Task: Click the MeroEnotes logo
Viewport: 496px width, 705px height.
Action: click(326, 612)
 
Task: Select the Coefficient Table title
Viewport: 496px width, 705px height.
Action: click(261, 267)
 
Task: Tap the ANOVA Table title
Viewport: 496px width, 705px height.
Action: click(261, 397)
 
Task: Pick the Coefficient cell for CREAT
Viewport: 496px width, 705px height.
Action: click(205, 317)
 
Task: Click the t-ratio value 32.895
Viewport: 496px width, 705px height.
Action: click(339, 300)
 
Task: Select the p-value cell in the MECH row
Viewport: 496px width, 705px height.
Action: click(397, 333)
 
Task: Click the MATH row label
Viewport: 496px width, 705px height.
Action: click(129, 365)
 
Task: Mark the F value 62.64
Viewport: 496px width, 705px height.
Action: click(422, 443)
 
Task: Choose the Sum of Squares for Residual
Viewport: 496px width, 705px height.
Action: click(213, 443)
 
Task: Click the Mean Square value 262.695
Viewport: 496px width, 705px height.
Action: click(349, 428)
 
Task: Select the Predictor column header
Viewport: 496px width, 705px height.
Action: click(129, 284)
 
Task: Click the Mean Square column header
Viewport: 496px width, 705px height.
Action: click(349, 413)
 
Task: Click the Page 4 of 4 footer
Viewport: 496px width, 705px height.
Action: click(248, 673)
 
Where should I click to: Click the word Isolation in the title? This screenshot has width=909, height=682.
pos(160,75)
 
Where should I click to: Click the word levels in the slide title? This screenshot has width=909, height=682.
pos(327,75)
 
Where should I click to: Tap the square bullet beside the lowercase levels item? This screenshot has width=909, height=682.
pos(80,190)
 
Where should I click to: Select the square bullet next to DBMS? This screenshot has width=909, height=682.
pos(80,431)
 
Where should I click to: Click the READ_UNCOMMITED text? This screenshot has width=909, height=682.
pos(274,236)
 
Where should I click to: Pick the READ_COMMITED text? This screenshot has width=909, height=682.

......

#### Instruction
Copy the lines from the one containing "Where should I click to: Click the word Isolation" up to and including the one containing "pos(80,431)", keeping the requests as they are. In the answers, multiply every coordinate by 2.2 and round to the nearest whole number, with halves going up.

#### Correct output
Where should I click to: Click the word Isolation in the title? This screenshot has width=909, height=682.
pos(352,165)
 
Where should I click to: Click the word levels in the slide title? This screenshot has width=909, height=682.
pos(719,165)
 
Where should I click to: Tap the square bullet beside the lowercase levels item? This screenshot has width=909, height=682.
pos(176,418)
 
Where should I click to: Select the square bullet next to DBMS? This screenshot has width=909, height=682.
pos(176,948)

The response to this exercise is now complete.